NEW YORK Every year, about 25,000 women in the United States are diagnosed with this disease. Many of them are already in the advanced stages by the time they get that diagnosis. Because there isn't a good screening test and the cancer is often caught too late, overall survival is about 25 percent.

Now, a new discovery may help to improve those odds in women like Jill Kisker. Three years ago, the mother of two young children l was diagnosed with stage-three ovarian cancer.

"I just thought, my kids are so little," Kisker said. "This just can't be true. How did this happen? How did I get here?"

Determined to beat the odds, she had surgery, six rounds of chemo and joined a study on an experimental vaccine. Kunle Odunsi, M.D., Ph.D., Professor of Gynecologic Oncology at the Roswell Park Cancer Institute in Buffalo, N.Y., is testing a vaccine that targets and destroys a specific protein usually found in adult male testes but is also found on ovarian cancer cells.

"We're able to generate very robust immune responses," said Dr. Odunsi .

In a study of 22 women, 70 percent had a positive response to the vaccine. It was given as an injection once a month for seven months. Dr. Odunsi says he hasn't seen any side effects in women who have received the vaccine other than a little redness at the injection site.

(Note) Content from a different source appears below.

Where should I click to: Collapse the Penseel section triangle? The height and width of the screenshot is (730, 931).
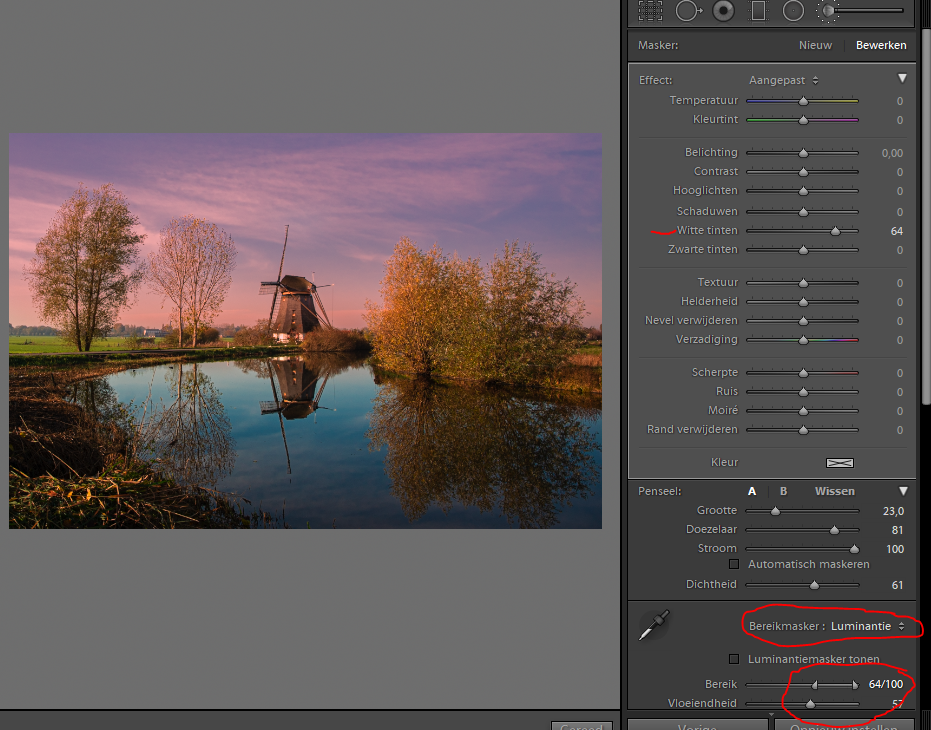point(902,491)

"I think it's highly promising," Dr. Odunsi said.

In another study in women who already had several recurrences, the vaccine delayed their next relapse by nearly two years.

"The ultimate goal here is that this will translate into prevention of relapse altogether and therefore prolongation of overall survival," Dr. Odunsi said.

Three years later, Jill is still cancer-free, but she knows she's not out of the woods.

"Whatever I have to do to be here, I'll do it, as long as I'm here," she said.